Moka Pot Brew Temperature

Coffee preparation techniques besides espresso like pourover.

#1: Post by jpender »

I've been brewing moka pot coffee lately. Like for a month. One hundred shots later and I can say this: While I had a number of good, rich tasting shots, I don't really like moka pots. It's ironic that the country where espresso was invented likely has the highest per capita ownership and use of this ill-conceived device. It's Italy's percolator.

After all of those moka pot shots I got out my Bialetti Brikka, which is also a moka pot but one with an important modification. It took two shots to dial it in and the cup was head and shoulders above my best effort with the standard 3-cup Moka Express I'd been using all month. So much easier!

Then, again using the same coffee, a fairly forgiving blend, I pulled a shot on my Robot. I guessed at the grind and the first shot was, oh, maybe twenty times better than what came out of the Brikka. I sort of wish I could take that month back.

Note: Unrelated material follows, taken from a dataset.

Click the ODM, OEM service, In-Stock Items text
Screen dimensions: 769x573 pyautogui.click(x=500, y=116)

The reason I got out my Moka Express 3 in the first place was to measure how varying six parameters affected the finishing temperature. Specifically, I looked at:
  • water fill amount
  • dose
  • tamped/untamped
  • initial water temperature
  • stove setting
  • grind
The results more or less confirmed what I'd already believed but it was still interesting to see.
These things made the brew finish hotter:

more water --> hotter
more coffee --> hotter
tamping --> hotter
hotter initial water temperature --> hotter
finer grind --> hotter
higher stove setting --> hotter

I installed a temperature sensor and a level sensor in my pot. The temperature sensor was just below the lower screen to measure the temperature of the water just before it enters the grounds. I also observed and noted the time when the liquid coffee first emerged. In the graphs below the thicker parts of the curves represent the same "portion" of the fluid flow, ranging from when the coffee first emerges to when the bottom water reservoir has only 35g of water remaining.

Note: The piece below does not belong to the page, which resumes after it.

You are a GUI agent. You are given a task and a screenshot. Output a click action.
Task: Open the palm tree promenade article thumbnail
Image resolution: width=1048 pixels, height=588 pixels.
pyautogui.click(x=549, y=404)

After all of this I spent a little bit of time trying to dial in the perfect moka pot cup. But I ultimately failed despite trying several strategies. I could get okay cups pretty easily and sometimes a very good cup, relatively speaking. Nothing fabulous seemed within reach. And I had plenty of sink shots that had that "moka tang" astringency that comes from too high a final temperature. Maybe I don't know what I'm doing. It doesn't matter as I have my Robot. Espresso is way easier than moka.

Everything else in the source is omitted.